PROVIDED DATA Block Start

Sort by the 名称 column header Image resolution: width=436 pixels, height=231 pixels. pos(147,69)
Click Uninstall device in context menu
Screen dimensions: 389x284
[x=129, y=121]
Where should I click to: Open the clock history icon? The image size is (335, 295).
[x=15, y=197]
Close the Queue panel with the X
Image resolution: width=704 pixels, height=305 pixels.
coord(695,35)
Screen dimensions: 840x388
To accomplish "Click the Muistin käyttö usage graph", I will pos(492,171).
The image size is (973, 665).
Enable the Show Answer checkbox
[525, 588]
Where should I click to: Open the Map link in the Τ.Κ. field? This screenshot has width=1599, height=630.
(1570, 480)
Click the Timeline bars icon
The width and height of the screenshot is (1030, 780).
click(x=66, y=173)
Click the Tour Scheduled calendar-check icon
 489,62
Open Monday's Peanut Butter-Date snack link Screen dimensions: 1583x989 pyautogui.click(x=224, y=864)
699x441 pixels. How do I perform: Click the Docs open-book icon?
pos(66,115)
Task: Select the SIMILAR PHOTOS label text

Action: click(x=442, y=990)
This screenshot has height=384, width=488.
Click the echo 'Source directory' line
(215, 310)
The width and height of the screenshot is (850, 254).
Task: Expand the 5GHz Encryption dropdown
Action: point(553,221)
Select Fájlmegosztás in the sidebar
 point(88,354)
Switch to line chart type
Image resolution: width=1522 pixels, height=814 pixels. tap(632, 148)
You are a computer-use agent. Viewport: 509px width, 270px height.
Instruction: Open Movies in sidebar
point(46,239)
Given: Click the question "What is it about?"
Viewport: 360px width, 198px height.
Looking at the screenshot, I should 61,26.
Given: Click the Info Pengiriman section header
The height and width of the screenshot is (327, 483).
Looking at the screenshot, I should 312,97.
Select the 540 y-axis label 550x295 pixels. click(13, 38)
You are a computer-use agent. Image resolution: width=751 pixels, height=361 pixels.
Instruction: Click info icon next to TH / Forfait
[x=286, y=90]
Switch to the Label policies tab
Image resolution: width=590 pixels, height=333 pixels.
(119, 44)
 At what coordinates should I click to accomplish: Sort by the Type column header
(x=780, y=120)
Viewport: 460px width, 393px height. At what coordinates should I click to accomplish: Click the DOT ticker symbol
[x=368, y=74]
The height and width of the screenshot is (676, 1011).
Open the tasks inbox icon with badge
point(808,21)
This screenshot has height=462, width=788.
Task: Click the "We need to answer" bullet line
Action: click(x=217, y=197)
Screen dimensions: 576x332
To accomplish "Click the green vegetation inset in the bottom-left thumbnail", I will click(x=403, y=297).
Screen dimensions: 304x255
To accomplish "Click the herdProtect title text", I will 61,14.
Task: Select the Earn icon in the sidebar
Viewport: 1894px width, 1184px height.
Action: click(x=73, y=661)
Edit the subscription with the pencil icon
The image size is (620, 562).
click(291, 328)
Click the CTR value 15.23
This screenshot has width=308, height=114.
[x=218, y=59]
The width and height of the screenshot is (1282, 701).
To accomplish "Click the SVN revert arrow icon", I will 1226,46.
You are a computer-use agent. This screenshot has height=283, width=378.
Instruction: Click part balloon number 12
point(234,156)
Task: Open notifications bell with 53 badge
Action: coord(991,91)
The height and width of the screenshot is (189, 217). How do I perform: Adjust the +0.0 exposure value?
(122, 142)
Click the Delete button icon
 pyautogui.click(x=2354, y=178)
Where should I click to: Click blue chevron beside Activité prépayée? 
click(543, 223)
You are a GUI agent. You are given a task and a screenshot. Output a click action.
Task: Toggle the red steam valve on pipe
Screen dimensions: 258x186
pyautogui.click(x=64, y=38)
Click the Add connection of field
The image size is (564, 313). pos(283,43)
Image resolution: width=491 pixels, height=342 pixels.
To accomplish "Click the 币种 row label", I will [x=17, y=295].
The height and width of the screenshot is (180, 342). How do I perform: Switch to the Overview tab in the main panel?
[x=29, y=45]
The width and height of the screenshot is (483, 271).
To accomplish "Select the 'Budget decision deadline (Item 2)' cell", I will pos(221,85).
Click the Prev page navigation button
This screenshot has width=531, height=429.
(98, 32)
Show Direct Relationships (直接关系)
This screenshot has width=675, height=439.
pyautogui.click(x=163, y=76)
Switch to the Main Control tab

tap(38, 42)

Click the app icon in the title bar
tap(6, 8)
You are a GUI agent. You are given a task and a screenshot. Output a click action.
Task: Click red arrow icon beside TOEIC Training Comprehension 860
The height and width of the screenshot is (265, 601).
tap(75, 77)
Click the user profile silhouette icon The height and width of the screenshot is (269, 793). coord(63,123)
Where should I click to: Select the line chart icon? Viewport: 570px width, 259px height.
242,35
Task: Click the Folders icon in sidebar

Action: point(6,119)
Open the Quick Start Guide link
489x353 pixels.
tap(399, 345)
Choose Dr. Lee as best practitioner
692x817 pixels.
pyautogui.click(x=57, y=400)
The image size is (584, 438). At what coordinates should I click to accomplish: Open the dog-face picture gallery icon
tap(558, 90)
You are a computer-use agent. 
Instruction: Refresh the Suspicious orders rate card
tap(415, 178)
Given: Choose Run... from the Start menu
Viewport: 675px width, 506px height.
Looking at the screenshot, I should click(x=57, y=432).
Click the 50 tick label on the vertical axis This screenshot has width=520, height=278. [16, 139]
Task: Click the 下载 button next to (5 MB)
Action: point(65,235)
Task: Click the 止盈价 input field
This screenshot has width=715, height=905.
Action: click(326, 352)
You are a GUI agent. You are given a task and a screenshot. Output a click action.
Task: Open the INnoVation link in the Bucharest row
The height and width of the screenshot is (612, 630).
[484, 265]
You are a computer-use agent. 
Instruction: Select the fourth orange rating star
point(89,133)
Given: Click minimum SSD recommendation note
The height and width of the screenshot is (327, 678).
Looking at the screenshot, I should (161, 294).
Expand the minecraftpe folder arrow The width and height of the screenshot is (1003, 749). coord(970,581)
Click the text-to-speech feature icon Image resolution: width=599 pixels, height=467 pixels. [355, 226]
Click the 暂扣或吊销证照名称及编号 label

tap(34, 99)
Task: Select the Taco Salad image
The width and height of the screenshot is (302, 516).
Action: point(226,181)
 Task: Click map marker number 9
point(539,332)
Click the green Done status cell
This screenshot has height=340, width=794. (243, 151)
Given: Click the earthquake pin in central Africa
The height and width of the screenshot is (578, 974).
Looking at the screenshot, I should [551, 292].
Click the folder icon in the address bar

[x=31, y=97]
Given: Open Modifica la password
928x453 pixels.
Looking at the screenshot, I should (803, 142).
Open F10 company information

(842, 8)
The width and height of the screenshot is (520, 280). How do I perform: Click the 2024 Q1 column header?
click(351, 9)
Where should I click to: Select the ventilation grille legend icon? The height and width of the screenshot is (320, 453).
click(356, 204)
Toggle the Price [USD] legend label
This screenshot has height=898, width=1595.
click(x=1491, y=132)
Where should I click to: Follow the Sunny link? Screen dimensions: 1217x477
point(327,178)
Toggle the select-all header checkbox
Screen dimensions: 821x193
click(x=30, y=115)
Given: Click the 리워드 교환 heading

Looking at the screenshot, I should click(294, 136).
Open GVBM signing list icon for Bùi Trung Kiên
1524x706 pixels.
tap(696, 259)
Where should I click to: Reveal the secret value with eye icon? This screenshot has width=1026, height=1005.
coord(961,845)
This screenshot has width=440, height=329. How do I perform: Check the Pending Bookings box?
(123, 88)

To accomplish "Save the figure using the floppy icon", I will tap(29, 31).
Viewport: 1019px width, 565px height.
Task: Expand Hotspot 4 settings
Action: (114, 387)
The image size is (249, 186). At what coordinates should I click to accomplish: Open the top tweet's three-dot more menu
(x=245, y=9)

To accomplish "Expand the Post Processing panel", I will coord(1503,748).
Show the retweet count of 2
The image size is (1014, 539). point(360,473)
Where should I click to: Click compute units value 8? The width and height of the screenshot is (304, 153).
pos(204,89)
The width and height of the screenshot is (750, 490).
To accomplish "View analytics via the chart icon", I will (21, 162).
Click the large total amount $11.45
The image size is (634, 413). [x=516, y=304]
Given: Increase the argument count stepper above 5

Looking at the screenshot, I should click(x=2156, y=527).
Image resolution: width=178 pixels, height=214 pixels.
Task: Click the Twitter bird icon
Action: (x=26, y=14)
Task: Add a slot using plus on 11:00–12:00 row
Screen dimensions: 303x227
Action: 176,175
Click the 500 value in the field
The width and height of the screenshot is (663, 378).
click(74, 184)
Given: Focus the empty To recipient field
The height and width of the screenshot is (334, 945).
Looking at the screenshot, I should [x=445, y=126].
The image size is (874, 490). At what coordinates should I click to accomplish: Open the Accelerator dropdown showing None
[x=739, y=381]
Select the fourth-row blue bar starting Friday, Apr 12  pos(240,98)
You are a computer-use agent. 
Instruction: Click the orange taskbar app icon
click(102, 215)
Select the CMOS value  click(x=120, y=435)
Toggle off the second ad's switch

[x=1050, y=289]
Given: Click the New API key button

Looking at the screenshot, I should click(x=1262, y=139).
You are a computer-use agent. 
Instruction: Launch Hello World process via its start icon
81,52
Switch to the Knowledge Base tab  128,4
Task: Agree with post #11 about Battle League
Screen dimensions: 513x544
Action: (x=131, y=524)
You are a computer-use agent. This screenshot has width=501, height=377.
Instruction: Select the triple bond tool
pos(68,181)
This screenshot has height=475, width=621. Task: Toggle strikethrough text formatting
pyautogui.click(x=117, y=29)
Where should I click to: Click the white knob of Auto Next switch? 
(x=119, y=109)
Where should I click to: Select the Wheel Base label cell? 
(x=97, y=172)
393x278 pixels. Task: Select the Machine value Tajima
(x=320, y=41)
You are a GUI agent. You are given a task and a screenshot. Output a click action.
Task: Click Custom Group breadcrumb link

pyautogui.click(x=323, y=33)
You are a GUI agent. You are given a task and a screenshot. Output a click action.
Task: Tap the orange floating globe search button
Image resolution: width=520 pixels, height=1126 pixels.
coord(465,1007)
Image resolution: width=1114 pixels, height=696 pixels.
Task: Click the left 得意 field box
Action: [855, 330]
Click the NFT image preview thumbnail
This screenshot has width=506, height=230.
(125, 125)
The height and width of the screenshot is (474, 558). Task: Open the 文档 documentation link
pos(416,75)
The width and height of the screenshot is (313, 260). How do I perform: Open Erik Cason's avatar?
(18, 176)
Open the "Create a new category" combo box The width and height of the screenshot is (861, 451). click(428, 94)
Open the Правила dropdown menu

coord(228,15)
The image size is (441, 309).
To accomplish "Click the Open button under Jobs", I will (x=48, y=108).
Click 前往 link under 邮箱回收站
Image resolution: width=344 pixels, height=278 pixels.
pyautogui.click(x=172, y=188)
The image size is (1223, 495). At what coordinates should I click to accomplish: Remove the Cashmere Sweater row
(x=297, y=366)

PROVIDED DATA Block End

*WHAT THE TASK ASKS:* Wherever the word "thumbnail" occurs in a line of the listing, copy that line.

*ANSWER SPACE:*
To accomplish "Click the green vegetation inset in the bottom-left thumbnail", I will click(x=403, y=297).
Click the NFT image preview thumbnail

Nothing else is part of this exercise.